The interesting thing here is that some parameters are only relevant for some kernels, which we can declare via a `depends` argument:
```{r svm-search-space-short}
search_space_svm = ps(
kernel = p_fct(c("linear", "polynomial", "radial", "sigmoid")),
# Degree is onoly relevant if "kernel" is "polynomial"
degree = p_int(lower = 1, upper = 7, depends = kernel == "polynomial")
)
```
We can create an example design grid to inspect our setup and see that `degree` is `NA` for cases where `kernel` is not `"polynomial"`, just as we expected
```{r svm-search-space-inspect}
generate_design_grid(search_space_svm, resolution = 3)
```
## Your Turn!
The above should get you started to...
1. Create a `search_space_svm` like above, tuning...
- `cost` from 0.1 to 1 (hint: `trafo = function(x) 10^x`)

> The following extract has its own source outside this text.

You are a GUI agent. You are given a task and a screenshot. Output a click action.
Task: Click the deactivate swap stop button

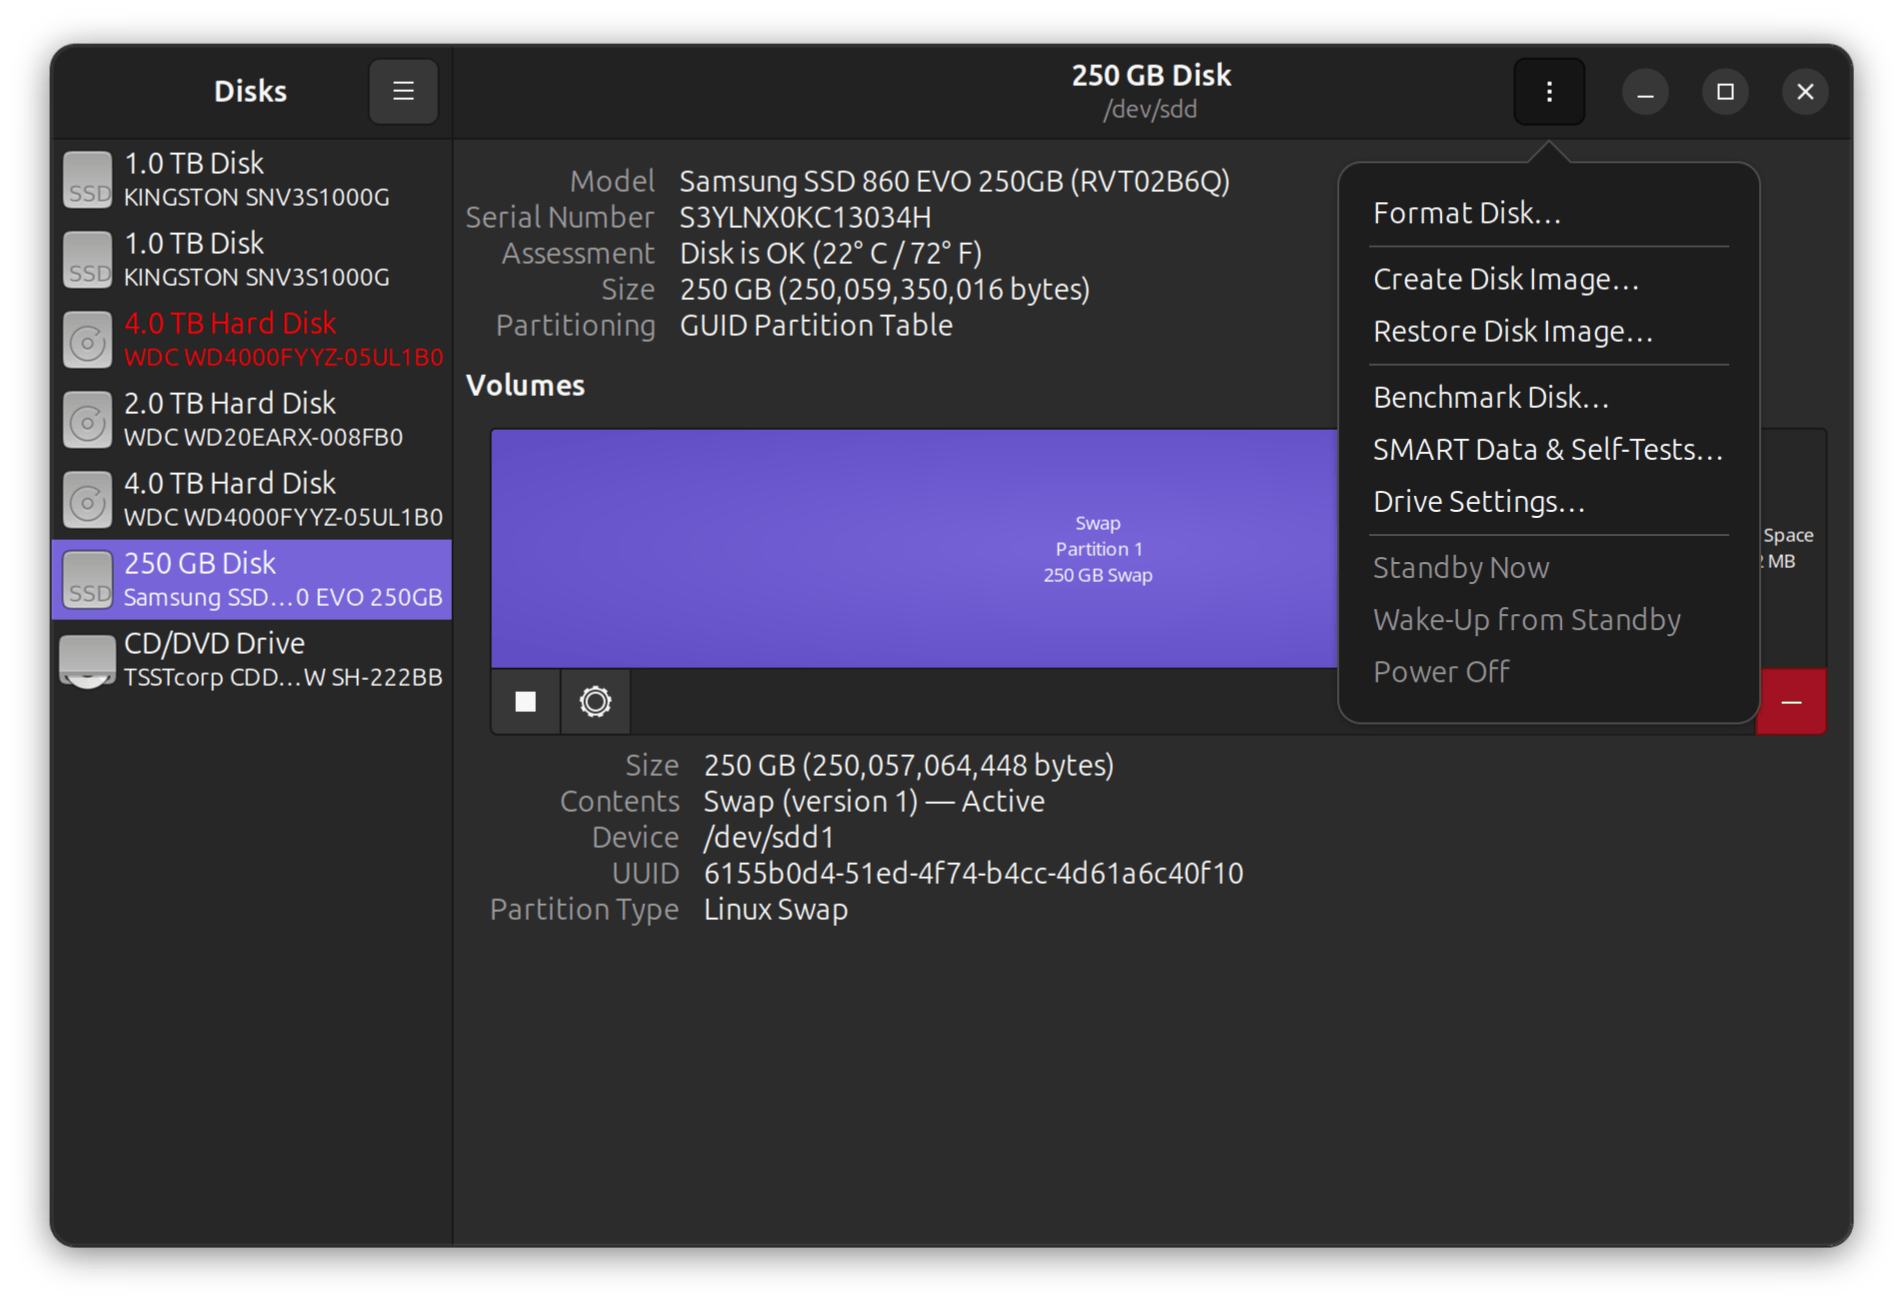point(525,702)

- `kernel`, (like above example)
- `degree`, as above, **only if** `kernel == "polynomial"`
- `gamma`, from e.g. 0.01 to 0.2, **only if** `kernel` is polynomial, radial, sigmoid (hint: you can't use `kernel != "linear"` unfortunately, but `kernel %in% c(...)`) works
2. Use the `auto_tuner` function as previously seen with
- `svm_learner` (see above)
- A resampling strategy (use `"holdout"` if runtime is an issue)
- A measure (e.g. `classif.acc` or `classif.auc`)
- The search space you created in 1.
- A termination criterion (e.g. 40 evaluations)
- Random search as your tuning strategy
3. Train the auto-tuned learner and evaluate on the test set
What parameter settings worked best?